Minggu, 17 Mei 2020

Putusan Permohonan


(iStock)

Oleh:
Tim Hukumindo

Sebelumnya telah dibahas mengenai prinsip pembuktian pada Permohonan, pada kesempatan ini redaksi Hukumindo.com akan membahas mengenai Putusan Permohonan.

Adapun bentuk penetapan terkait permohonan berisi pertimbangan dan diktum penyelesaian permohonan dituangkan dalam bentuk penetapan, dan namanya juga disebut penetapan atas ketetapan (beschikking; decree). Bentuk ini membedakan penyelesaian yang dijatuhkan Pengadilan dalam gugatan contentiosa. Dalam gugatan perdata yang bersifat partai, penyelesaian yang dijatuhkan berbentuk putusan atau vonis (award).[1]

Pada permohonan, diktum bersifat deklarator, yaitu:[2]
  1. Diktumnya hanya berisi penegasan pernyataan atau deklarasi hukum tentang hal yang diminta;
  2. Pengadilan tidak boleh mencantumkan diktum condemnatoir (yang mengandung hukuman) terhadap siapa pun;
  3. Juga tidak dapat memuat amar konstitutif, yaitu yang menciptakan suatu keadaan baru, seperti membatalkan perjanjian, menyatakan sebagai pemilik atau sesuatu barang, dan sebagainya.
____________________
1.“Hukum Acara Perdata (Tentang Gugatan, Persidangan, Penyitaan, Pembuktian, Dan Putusan Pengadilan)”, M. Yahya Harahap, S.H., Sinar Grafika, Jakarta, 2010, Hal.: 40.
2. Ibid. Hal.: 40-41.

Jumat, 15 Mei 2020

Prinsip Pembuktian Pada Permohonan


(iStock)

Oleh:
Tim Hukumindo

Sebelumnya telah dibahas mengenai proses pemeriksaan permohonan, masih pada pokok yang berkaitan, pada kesempatan ini redaksi Hukumindo.com akan membahas mengenai Prinsip Pembuktian Pada Permohonan.

Berbeda dengan proses pemeriksaan permohonan dimana terdapat beberapa asas yang tidak ditegakkan, pada proses pembuktiannya tetap harus menegakkan prinsip-prinsip pembuktian pada umumnya di hukum acara perdata.

**Tugas:** Sambung tulisan tentang permohonan dalam hukum acara perdata itu, mulai dari bagian terakhir yang tampak. Data berikut tidak perlu dipakai.

**Data yang diberikan:**
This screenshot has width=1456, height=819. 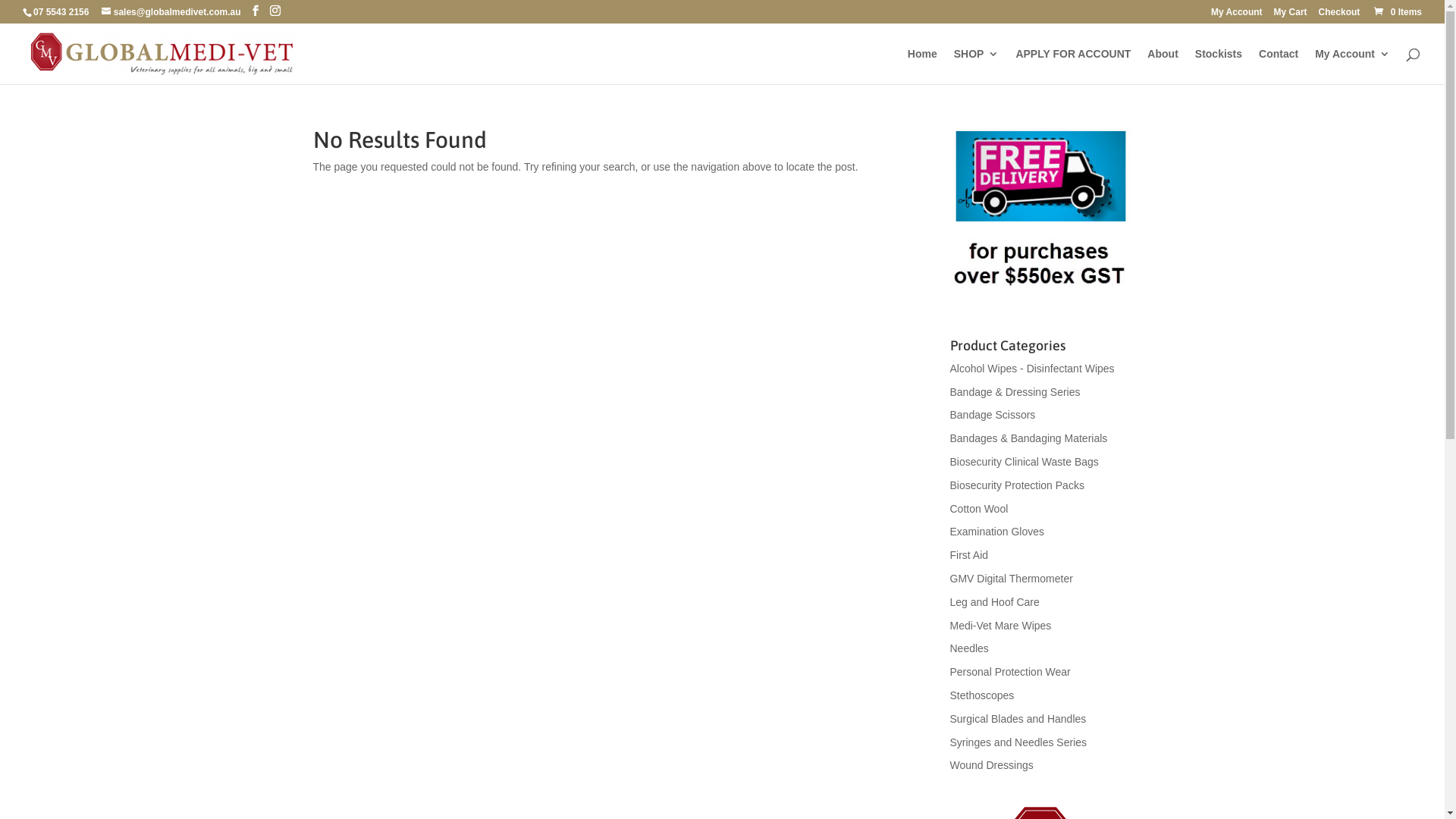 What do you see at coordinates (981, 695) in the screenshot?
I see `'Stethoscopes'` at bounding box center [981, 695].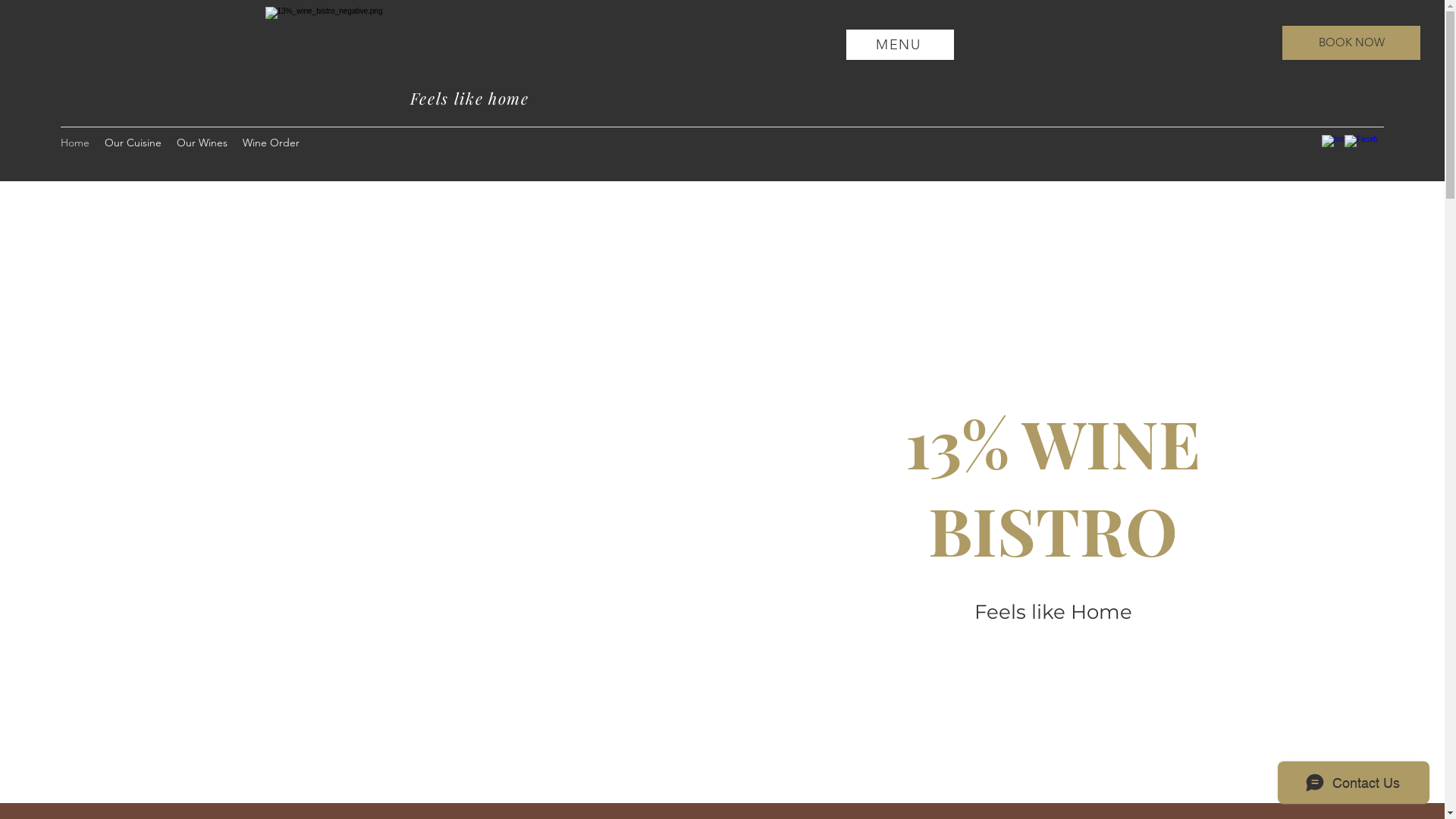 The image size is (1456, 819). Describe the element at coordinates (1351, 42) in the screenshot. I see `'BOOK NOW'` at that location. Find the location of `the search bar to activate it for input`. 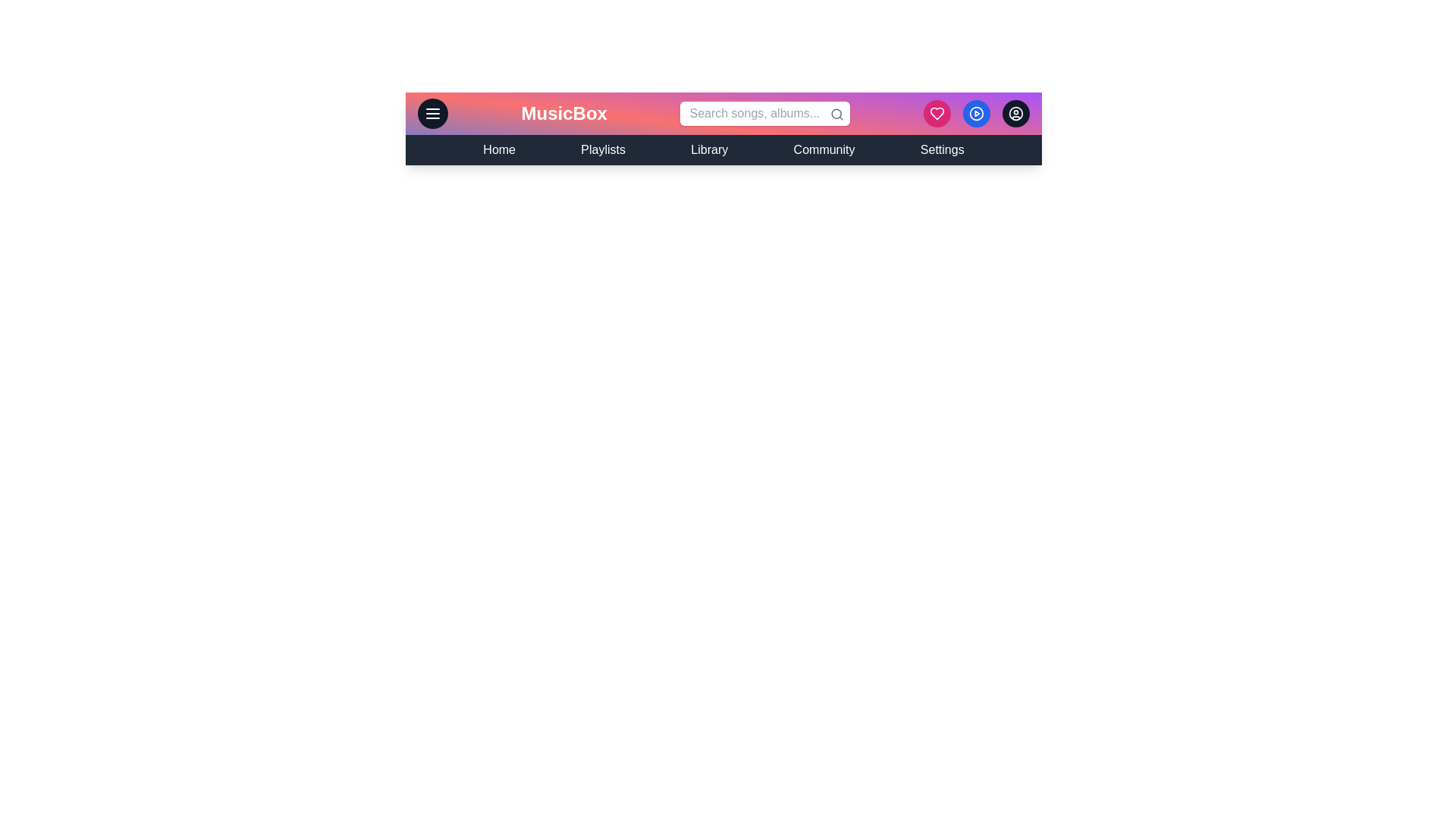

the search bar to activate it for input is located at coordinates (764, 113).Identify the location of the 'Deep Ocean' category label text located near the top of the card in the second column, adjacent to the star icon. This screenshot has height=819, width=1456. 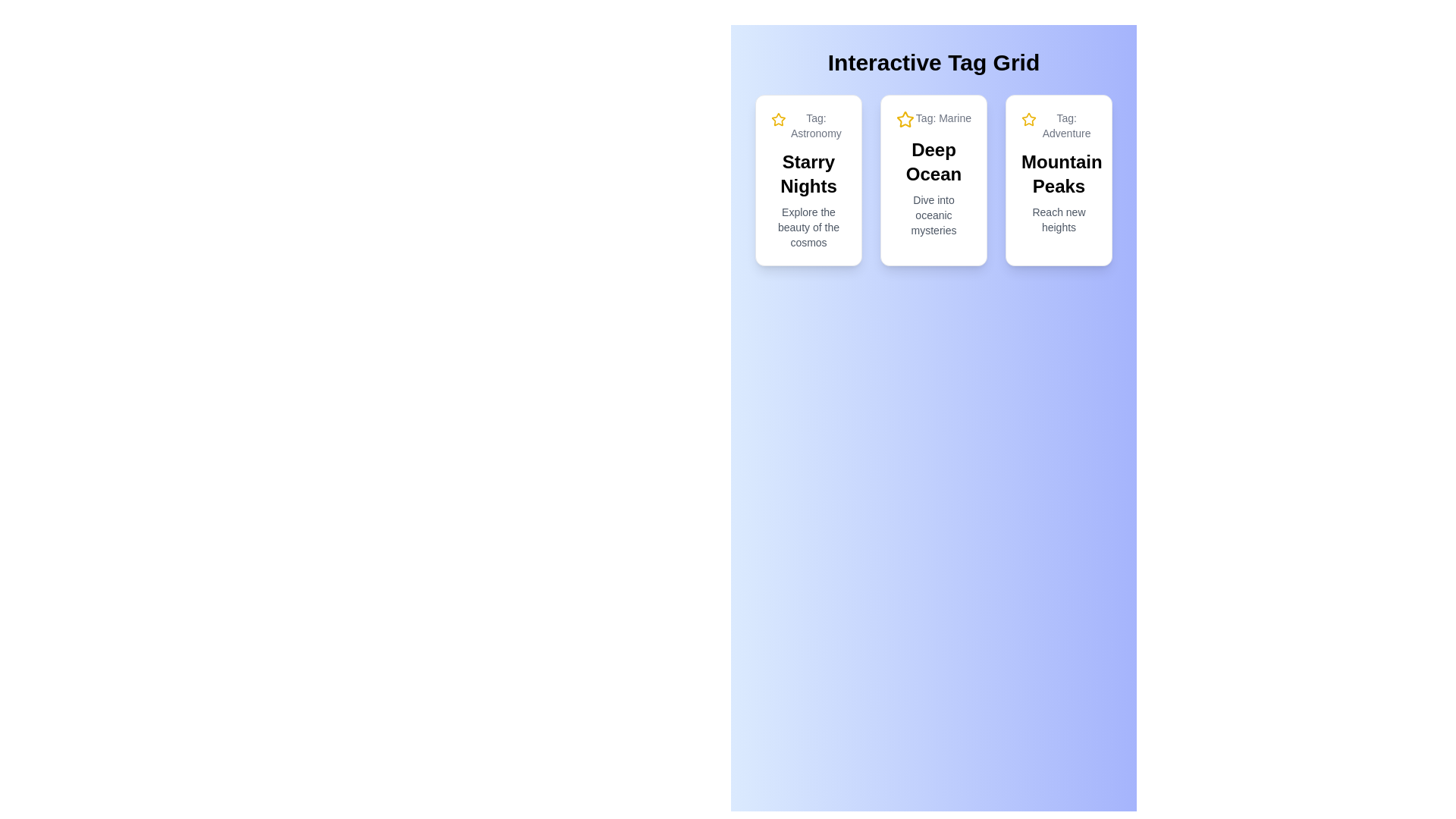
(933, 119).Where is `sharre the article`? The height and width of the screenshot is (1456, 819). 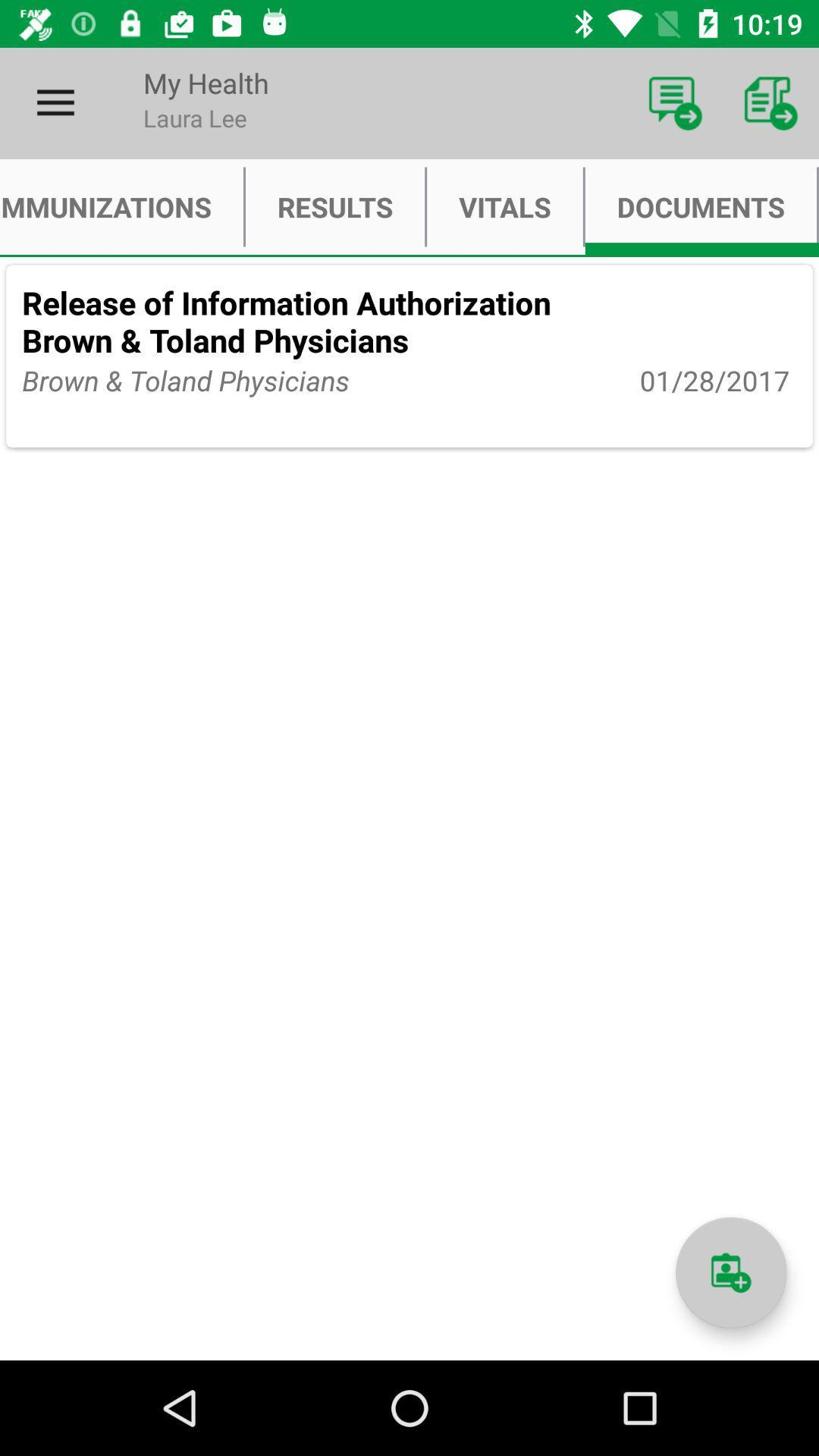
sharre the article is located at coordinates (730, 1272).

**Jawaban:**
Prinsip ajaran dan sistem pembuktian, harus ditegakkan dan diterapkan sepenuhnya dalam proses pemeriksaan dan penyelesaian permohonan. Mengabaikan penegakkan dan penerapan ajaran dan sistem pembuktian dalam pemeriksaan permohonan, dapat menimbulkan akibat yang sangat fatal. Misalnya, permohonan izin poligami. Ternyata bukti yang diajukan pemohon adalah surat keterangan persetujuan dari wanita lain, bukan dari istri pertama Pemohon. Jika Pengadilan hanya bersikap formil, bukti itu dianggap sudah cukup bagi hakim memberi izin poligami. Akan tetapi, apabila ditegakkan ukuran batas minimal pembuktian, surat dimaksud belum cukup memenuhi batas minimal. Oleh karena itu, harus ditambah lagi dengan alat bukti lain, seperti keterangan saksi.[1]

Oleh karena itu, prinsip dan sistem pembuktian yang harus ditegakkan dan diterapkan, adalah sebagaimana berikut:[2]
  1. Pembuktian harus berdasarkan alat bukti yang ditentukan Undang-undang, yaitu sesuai yang dirinci secara enumeratif dalam Pasal 164 HIR (Pasal 284 RBG) atau Pasal 1866 KUHPerdata, alat bukti yang sah terdiri dari: a). Tulisan (akta); b). Keterangan saksi; c). Persangkaan; d). Pengakuan; dan d). Sumpah.
  2. Ajaran pembebanan pembuktian berdasarkan Pasal 163 HIR (Pasal 203 RBG) atau Pasal 1865 KUHPerdata, dalam hal ini sepenuhnya beban wajib bukti dibebankan kepada Pemohon.
  3. Nilai kekuatan pembuktian yang sah, harus mencapai batas minimal pembuktian, dengan kata lain, apabila alat bukti yang diajukan oleh Pemohon hanya bernilai sebagai alat bukti permulaan atau alat bukti yang diajukan hanya satu saksi dan tanpa alat bukti yang lain, dalam hal seperti ini, alat bukti yang diajukan Pemohon belum mencapai batas minimal untuk membuktikan dalil Permohonan.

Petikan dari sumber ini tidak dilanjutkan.